そしてその少年は、つかまった時、妻のお腹の中にいた、12年間会いたい会いたいと願ってきた我が子であることを知ったのです。

 

将軍・源頼朝は、「この子はおまえの子供である。おまえは敵の大将として、首を切らないで12年間土牢に入れて苦しめたが、この子が法華経を行ずるその尊い姿によって、おまえをゆるすことにしよう。法華経はありがたい教えである。自分も法華経によって親のかたきをとることができた。いまこの子が父親を助けたのは、まことに法華経の功徳(くどく)である。まことに不思議でありがたいものだ」と言いました。

 

法華経というお経は、お釈迦さまが説かれた教えの中でも一番尊く、世の中のすべての人を幸せにするお経典です。

日蓮大聖人様は、お釈迦さまの一番大事な法華経の教えを私たちがわかりやすく修行できるように、御本尊様としてあらわして下さいました。

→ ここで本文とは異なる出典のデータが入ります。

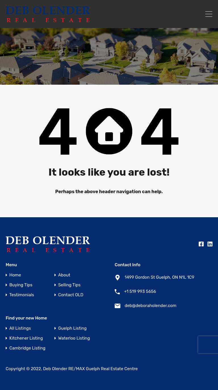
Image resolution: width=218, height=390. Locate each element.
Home (15, 275)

そして、「お父さん、お母さんを大事に大切に思う人は、毎日勤行をしましょう」と教えられています。

 

私たちは、まずこの御本尊様にお題目を唱えて、家族そろって幸せになっていくことが大切です。

一妙麿は、当時において一番正しかった法華経を信じ修行して、お父さんの命を助けることができました。

皆さんも幸せになり、御本尊様のすばらしさを知らない人たち、学校の先生やお友達に知らせていきましょうね。